#### Pixel coordinate grounding data:

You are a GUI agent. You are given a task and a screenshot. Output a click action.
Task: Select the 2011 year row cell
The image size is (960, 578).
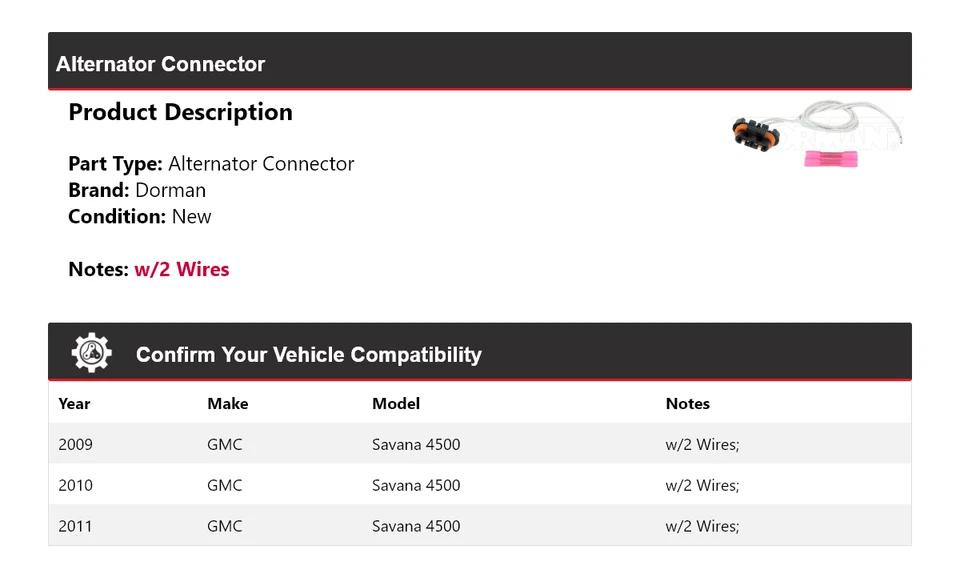coord(75,526)
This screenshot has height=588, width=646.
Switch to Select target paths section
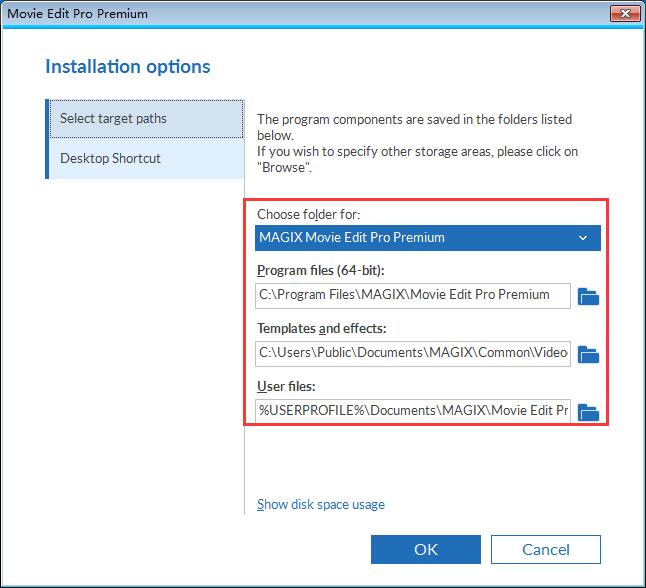tap(146, 119)
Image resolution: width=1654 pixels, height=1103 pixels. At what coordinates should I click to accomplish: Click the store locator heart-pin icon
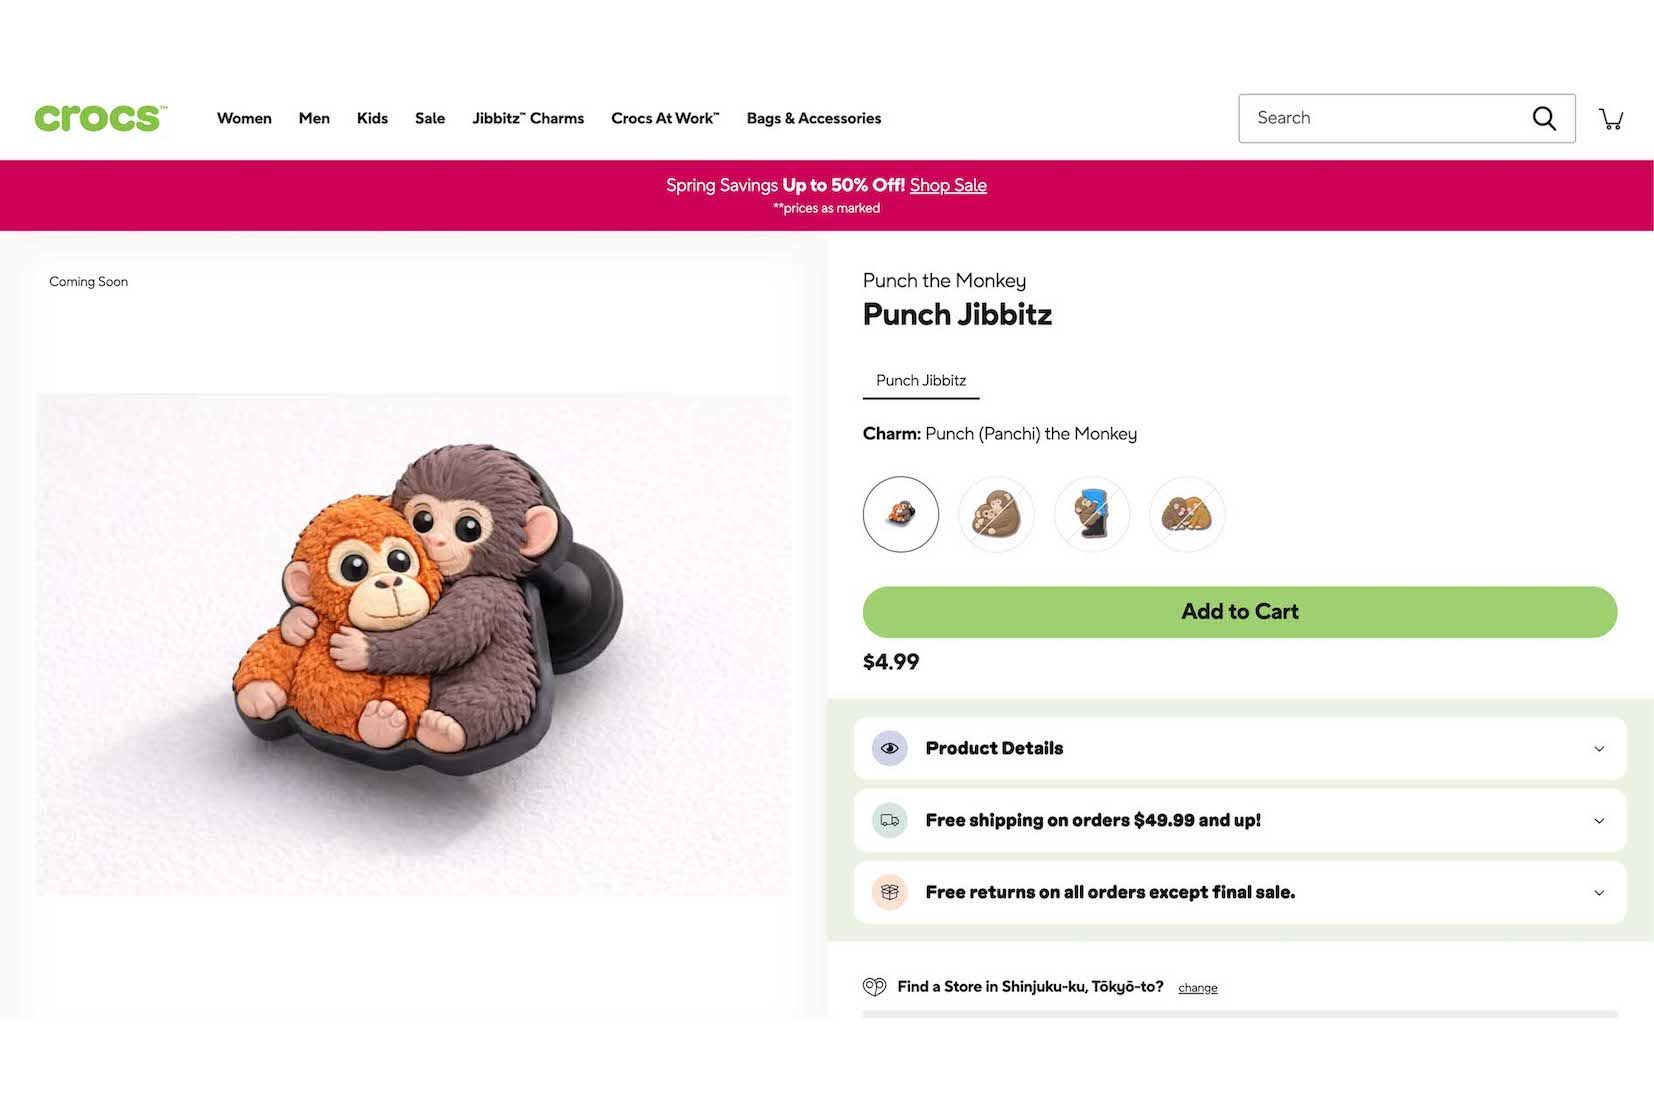coord(874,987)
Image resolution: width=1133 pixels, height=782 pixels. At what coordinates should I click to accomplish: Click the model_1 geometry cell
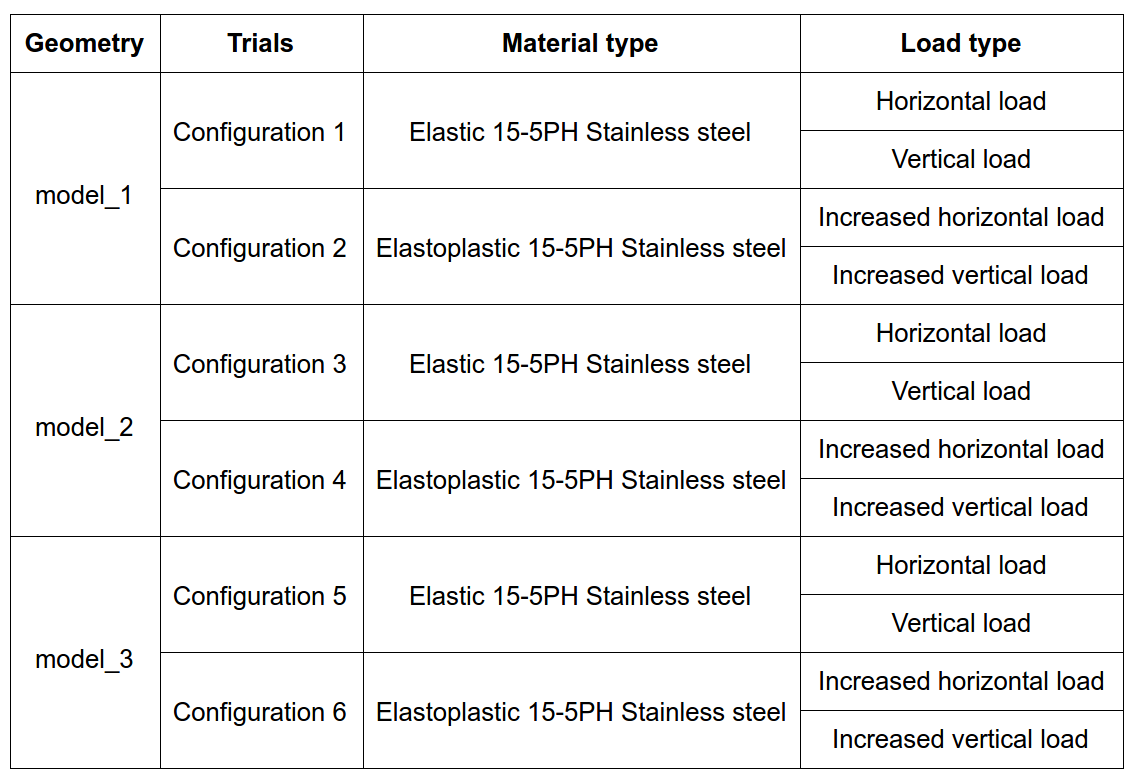[85, 196]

#### TASK ITEM:
Pictures are to be dropped; every line of the records is to be returned unchanged.

#### EXPECTED ANSWER:
You are a GUI agent. You are given a task and a screenshot. Output a click action.
Task: Select the 2011 year row cell
The image size is (960, 578).
coord(75,526)
This screenshot has height=588, width=646.
Switch to Select target paths section
tap(146, 119)
Image resolution: width=1654 pixels, height=1103 pixels. At what coordinates should I click to accomplish: Click the store locator heart-pin icon
coord(874,987)
Image resolution: width=1133 pixels, height=782 pixels. At what coordinates should I click to accomplish: Click the model_1 geometry cell
[85, 196]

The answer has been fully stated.